Research carried out by Crises Control and the Continuity Forum has revealed that while almost all SMEs agree business continuity planning is a vital protection for their business a majority are not in fact ready to effectively handle a business disruption incident.
Crises Control, the award-winning mass notification platform teamed up with the Continuity Forum, the leading business continuity advice and research organisation in the UK, to research the SME market. The research was carried out using a mixture of in depth phone calls and an online survey.
98% of SMEs that were survey agreed that BC planning is a vital protection for their business, with a mere 2% saying that they didn’t see the need for it. However, only 88% actually had some form of BC planning in place, with another 6% saying that it was important but not urgent and 4% saying that they did have the time or resources for it right now.
More disturbing than this was the revelation that 44% of those who did have BC planning in place had never tested. This means that just less than half of SMEs surveyed had a tested BC plan in place. With no proper testing of their BC plans, businesses are not regarded as BC ready and are exposing themselves to failure of their plans during a real business disruption event.
SMEs did see the importance of communication and all respondents had some form of communications channel in place they could use during a business disruption event that left them without power, telecoms or access to their building. However, some of these were not appropriate or effective for the modern business. 46% still use phone call trees, which is a very inefficient method of communication compared to modern tools such as automated or conference phone calls.
28% of SMEs use WhatsApp, which is great for talking to friends or even work colleagues about low-level non-critical issues, but which lacks the enterprise class security and administrative functionality necessary for critical business communications.

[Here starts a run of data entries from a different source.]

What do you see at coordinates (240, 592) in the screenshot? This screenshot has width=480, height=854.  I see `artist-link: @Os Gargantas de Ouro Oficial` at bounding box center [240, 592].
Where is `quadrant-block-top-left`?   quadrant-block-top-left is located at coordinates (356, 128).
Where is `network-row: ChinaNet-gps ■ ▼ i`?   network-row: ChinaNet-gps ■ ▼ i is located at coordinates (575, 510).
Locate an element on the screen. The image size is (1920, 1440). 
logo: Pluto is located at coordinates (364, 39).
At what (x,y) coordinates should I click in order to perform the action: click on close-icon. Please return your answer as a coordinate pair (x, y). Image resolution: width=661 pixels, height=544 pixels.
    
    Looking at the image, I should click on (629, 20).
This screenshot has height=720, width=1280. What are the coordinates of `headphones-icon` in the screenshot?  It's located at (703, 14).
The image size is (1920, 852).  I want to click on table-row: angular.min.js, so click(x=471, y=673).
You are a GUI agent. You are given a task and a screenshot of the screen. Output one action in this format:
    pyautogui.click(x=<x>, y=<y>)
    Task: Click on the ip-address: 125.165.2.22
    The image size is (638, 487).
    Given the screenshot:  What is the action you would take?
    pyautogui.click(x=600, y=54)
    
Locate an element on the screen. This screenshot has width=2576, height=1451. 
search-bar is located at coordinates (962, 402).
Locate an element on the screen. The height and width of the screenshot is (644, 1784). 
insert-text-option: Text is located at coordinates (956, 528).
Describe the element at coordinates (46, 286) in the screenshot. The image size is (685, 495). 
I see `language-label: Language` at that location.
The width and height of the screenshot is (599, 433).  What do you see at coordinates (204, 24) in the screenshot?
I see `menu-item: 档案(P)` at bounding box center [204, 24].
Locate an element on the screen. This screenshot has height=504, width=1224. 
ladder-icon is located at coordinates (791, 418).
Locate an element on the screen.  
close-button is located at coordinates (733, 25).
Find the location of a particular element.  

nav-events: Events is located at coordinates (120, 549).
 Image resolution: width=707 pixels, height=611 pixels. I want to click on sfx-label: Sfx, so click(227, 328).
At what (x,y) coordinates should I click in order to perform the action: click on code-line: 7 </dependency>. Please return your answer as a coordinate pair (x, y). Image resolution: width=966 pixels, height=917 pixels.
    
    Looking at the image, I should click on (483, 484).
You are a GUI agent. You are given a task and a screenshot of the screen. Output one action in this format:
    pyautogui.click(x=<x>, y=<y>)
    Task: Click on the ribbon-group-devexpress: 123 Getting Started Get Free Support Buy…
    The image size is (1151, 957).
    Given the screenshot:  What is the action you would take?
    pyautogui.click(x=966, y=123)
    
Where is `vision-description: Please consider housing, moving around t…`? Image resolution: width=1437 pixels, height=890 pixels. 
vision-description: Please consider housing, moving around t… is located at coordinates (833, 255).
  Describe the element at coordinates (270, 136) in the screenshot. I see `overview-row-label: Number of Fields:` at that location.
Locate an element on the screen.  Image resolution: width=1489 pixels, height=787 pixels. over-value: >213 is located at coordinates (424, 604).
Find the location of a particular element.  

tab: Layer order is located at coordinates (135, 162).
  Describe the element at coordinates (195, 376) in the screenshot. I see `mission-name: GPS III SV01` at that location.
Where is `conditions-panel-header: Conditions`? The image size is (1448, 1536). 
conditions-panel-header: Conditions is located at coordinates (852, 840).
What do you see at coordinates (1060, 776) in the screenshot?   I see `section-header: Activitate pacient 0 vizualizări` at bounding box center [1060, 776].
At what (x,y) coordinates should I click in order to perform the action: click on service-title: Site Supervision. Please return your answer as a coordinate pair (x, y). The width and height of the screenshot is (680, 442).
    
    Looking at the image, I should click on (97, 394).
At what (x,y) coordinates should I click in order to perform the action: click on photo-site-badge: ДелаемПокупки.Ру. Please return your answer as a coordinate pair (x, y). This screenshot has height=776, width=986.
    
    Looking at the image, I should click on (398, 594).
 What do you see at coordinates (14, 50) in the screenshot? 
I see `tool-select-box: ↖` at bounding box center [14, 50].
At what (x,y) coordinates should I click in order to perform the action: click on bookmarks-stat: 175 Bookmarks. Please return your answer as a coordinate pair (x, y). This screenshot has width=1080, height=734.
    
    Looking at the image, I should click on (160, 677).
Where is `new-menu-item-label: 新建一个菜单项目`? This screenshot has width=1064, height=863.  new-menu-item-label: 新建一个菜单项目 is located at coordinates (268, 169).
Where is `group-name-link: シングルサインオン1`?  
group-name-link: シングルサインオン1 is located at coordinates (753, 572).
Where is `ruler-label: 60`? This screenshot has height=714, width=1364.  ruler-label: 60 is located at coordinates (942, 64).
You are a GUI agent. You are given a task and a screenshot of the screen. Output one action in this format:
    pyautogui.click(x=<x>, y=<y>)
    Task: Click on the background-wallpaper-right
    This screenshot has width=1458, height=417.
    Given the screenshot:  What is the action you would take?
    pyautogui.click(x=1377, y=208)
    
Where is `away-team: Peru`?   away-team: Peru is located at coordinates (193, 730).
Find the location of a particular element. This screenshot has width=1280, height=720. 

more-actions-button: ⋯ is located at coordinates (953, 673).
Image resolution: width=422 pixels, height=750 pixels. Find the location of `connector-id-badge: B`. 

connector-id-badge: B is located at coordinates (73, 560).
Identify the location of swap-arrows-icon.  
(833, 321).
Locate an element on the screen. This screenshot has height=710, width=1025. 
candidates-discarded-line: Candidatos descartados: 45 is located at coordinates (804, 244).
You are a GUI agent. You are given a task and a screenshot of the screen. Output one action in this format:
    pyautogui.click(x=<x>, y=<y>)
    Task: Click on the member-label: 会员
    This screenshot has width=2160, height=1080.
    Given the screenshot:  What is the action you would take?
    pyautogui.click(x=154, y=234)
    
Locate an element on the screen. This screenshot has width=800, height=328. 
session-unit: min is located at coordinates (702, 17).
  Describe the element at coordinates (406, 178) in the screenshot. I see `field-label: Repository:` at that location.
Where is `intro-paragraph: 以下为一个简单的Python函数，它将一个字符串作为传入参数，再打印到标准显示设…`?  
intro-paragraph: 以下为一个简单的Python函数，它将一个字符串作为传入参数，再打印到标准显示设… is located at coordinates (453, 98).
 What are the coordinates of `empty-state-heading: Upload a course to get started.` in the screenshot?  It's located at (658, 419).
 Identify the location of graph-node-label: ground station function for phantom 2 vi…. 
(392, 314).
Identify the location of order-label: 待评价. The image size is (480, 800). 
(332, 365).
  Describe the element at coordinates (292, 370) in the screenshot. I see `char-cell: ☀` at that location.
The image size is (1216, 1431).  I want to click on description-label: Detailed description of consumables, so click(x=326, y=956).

What did become clear, especially during the interview research, was that SMEs recognised they were not BC ready and were desperate for guidance on BC planning best practice. They were also very keen on the opportunity to share experiences with their peers and learn from each other about how to improve the resilience of the business in which they had invested everything.
In response to the results of the survey Crises Control, in partnership with the Continuity Forum, have decided to launch a series of free online and face-to-face workshops. These workshops will be aimed at providing the SME business community with the opportunity to network with each other, and with BC experts, to help them with their business resilience planning.
Commenting on the research findings Shalen Sehgal, Managing Director of Crises Control, said:
“SME business owners have invested everything in their business, and the loss of that business would be devastating to them. But many of them are risking just such an eventuality because they have not managed to find the time and money to put in place best practice BC planning.
“Here at Crisis Control we recognise that there is a cost to BC planning tools or consultancy and we want to help small business owners who cannot afford this to improve their resilience and protect the business that means so much to them. This free workshop series is our response to that problem.”
Russell Price, Chairman of the Continuity Forum, said:
“SME businesses are the backbone of the UK economy, providing the fabric of our society and much of the supply chain of the corporate sector. Owners have invested a lot to build their business, and not having a plan to cope when things go wrong could cost them very dearly.
“However, many overestimate the costs and time it takes to develop planning that can help weather disruption from key threats. With the right kind of support, good BCM can be implemented extremely cost effectively and far more easily managed by the firm than many realise.
“By adopting good practice and ensuring you have good communication with customers, SME’s can compete more effectively and mitigate the costs of disruption events.
“I have spoken with thousands of small businesses about events that have crippled their firms. For those for whom it has been traumatic, the common theme is a lack of preparation. Of those who had invested a little time and money putting in place appropriate Business Continuity measures, none regretted this investment.”